[Start of Attachment]

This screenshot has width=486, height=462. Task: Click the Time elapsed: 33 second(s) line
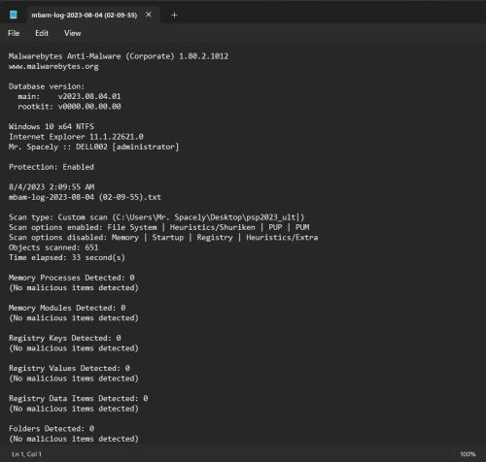point(67,257)
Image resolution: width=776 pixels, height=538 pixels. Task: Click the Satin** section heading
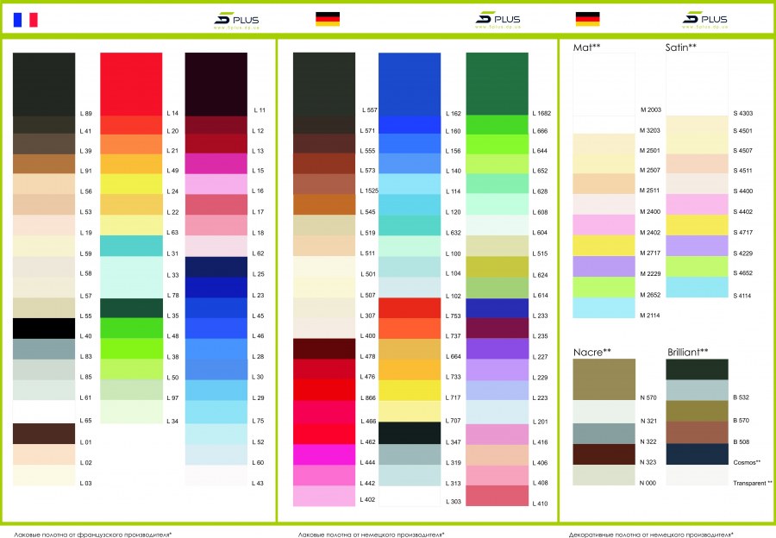(x=681, y=47)
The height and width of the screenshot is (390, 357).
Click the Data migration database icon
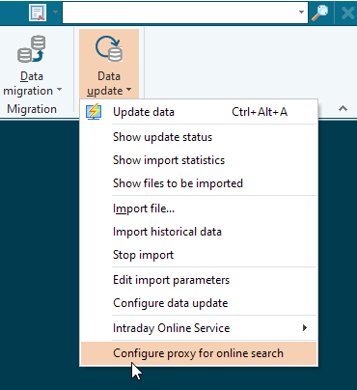coord(31,49)
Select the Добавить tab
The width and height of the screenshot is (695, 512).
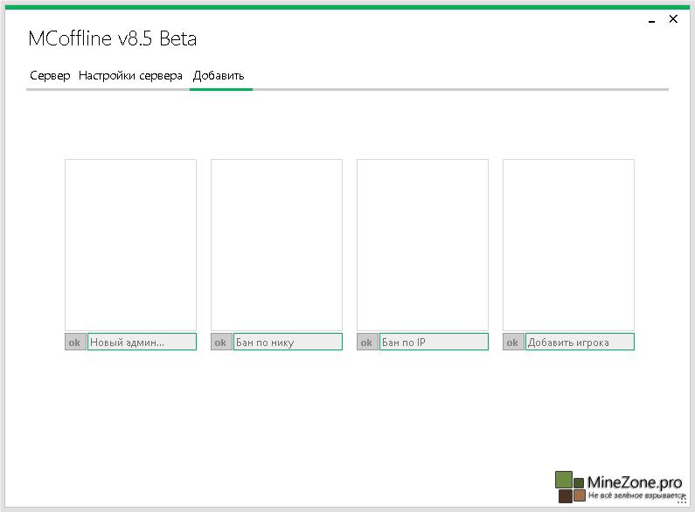[219, 76]
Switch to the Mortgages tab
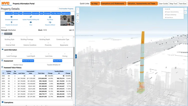This screenshot has width=188, height=106. [47, 13]

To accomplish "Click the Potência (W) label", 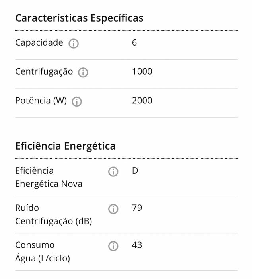I will point(41,101).
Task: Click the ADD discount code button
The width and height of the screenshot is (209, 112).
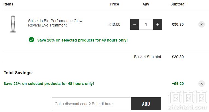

[End of Attachment]

**EXERCISE**
Only lines belong in the copy: transcribe those from the start of the data through the line that contains "Select the Добавить tab", and skip the pictures.

**EXERCISE ANSWER**
This screenshot has width=486, height=462. Task: Click the Time elapsed: 33 second(s) line
point(67,257)
Image resolution: width=776 pixels, height=538 pixels. Task: Click the Satin** section heading
(x=681, y=47)
The height and width of the screenshot is (390, 357).
Click the Data migration database icon
coord(31,49)
Select the Добавить tab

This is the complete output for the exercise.